Uncovering the hidden quantum critical point in disordered massless Dirac and Weyl semi-metals

TL;DR

This study investigates the hidden quantum critical point in disordered 3D Dirac and Weyl semimetals, revealing how disorder distribution tails influence the avoidance of the transition and enabling precise critical exponent estimation.

Contribution

It introduces a method to control the avoidance of the quantum critical point by tuning disorder distribution tails, allowing accurate determination of critical properties.

Findings

The avoidance of the transition is influenced by the tails of the disorder distribution.

Critical exponents are estimated as ν=1.01±0.06 and z=1.50±0.04.

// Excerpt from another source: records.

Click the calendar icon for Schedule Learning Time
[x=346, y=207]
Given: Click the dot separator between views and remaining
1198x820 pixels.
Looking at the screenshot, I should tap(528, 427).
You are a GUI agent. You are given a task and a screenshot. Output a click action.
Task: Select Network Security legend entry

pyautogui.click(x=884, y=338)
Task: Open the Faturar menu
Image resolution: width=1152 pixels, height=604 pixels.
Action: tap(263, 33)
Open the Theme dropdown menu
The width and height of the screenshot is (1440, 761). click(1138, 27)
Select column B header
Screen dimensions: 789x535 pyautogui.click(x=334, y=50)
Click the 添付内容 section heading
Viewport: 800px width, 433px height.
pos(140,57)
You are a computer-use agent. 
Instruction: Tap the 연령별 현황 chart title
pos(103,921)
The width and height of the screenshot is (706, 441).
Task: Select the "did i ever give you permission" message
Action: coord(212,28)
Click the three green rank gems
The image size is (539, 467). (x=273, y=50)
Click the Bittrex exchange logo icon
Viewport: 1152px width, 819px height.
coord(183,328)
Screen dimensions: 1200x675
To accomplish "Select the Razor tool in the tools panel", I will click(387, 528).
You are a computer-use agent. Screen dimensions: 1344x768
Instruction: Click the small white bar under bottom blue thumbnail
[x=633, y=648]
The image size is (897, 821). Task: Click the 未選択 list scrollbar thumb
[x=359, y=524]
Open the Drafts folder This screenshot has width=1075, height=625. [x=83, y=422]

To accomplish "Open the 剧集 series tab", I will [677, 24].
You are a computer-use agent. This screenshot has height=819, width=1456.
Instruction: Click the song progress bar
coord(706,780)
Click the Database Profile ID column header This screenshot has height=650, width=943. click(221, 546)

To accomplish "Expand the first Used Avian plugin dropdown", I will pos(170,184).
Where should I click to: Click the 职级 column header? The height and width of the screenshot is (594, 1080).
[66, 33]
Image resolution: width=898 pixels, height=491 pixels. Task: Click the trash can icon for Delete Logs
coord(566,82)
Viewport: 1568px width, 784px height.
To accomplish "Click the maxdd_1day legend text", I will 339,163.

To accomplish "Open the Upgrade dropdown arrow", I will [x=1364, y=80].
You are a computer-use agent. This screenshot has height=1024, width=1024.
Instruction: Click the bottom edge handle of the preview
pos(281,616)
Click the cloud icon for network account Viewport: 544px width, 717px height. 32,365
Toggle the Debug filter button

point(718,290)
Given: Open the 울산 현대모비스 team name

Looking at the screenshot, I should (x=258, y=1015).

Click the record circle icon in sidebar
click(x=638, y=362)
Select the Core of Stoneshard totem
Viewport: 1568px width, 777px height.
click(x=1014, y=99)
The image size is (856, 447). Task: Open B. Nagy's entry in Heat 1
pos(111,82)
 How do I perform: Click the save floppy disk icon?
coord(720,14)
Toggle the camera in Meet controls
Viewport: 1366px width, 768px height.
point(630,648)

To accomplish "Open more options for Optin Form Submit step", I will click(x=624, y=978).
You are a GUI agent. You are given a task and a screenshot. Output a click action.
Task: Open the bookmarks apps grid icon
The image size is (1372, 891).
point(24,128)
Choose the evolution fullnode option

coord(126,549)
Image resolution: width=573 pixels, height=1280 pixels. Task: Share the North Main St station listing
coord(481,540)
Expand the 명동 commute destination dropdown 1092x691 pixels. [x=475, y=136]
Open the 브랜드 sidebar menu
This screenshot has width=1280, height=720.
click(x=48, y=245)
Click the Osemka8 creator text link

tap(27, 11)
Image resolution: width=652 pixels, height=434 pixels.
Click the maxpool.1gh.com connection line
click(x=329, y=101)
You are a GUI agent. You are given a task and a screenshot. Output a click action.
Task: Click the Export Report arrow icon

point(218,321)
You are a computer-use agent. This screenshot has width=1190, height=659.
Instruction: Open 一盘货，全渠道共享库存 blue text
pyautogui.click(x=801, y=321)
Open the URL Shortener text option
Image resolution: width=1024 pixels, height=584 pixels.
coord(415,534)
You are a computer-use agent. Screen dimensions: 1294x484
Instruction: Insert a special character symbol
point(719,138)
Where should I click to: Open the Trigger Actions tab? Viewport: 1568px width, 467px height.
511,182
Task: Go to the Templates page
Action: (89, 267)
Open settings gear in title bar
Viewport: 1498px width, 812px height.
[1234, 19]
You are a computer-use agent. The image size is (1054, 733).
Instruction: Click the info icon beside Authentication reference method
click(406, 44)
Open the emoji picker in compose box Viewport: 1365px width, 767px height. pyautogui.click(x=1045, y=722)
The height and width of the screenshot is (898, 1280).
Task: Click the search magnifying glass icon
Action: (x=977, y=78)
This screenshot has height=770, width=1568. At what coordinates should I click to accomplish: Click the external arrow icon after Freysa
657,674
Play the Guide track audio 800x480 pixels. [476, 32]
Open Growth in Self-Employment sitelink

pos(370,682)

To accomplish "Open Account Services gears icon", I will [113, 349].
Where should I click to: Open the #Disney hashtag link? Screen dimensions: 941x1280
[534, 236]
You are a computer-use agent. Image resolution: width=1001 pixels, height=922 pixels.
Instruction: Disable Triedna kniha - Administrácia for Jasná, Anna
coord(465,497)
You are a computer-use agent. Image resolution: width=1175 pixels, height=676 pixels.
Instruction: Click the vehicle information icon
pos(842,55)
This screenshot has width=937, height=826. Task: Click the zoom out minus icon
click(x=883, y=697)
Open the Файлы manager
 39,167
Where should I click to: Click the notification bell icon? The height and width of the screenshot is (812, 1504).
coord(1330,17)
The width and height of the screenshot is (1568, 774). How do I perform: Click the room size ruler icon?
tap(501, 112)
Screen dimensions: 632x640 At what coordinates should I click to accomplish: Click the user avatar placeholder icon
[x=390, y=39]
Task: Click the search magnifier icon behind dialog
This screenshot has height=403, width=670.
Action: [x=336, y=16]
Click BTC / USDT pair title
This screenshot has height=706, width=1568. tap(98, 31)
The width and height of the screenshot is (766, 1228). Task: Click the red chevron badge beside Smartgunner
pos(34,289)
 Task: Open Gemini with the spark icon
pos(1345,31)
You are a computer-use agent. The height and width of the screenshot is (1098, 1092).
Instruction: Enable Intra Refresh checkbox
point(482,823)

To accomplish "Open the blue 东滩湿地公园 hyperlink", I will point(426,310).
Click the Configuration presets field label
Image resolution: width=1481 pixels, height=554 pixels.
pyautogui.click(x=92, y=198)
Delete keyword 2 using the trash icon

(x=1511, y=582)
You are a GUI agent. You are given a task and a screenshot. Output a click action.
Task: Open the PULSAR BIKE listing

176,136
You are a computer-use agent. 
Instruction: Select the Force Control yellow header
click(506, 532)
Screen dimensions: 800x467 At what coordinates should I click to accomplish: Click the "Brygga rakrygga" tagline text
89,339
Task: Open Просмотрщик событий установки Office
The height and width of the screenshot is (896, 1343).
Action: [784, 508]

The kernel polynomial method's expansion order affects the transition rounding.

Abstract

We study the properties of the avoided or hidden quantum critical point (AQCP) in three dimensional Dirac and Weyl semi-metals in the presence of short range potential disorder. By computing the averaged density of states (along with its second and fourth derivative at zero energy) with the kernel polynomial method (KPM) we systematically tune the effective length scale that eventually rounds out the transition and leads to an AQCP. We show how to determine the strength of the avoidance, establishing that it is not controlled by the long wavelength component of the disorder. Instead, the amount of avoidance can be adjusted via the tails of the probability distribution of the local random potentials. A binary distribution with no tails produces much less avoidance than a Gaussian distribution. We introduce a double Gaussian distribution to interpolate between these two limits. As a result we are able to make the length scale of the avoidance sufficiently large so that we can accurately study the properties of the underlying transition (that is eventually rounded out), unambiguously identify its location, and provide accurate estimates of the critical exponents $\nu=1.01\pm0.06$ and $z=1.50\pm0.04$. We also show that the KPM expansion order introduces an effective length scale that can also round out the transition in the scaling regime near the AQCP.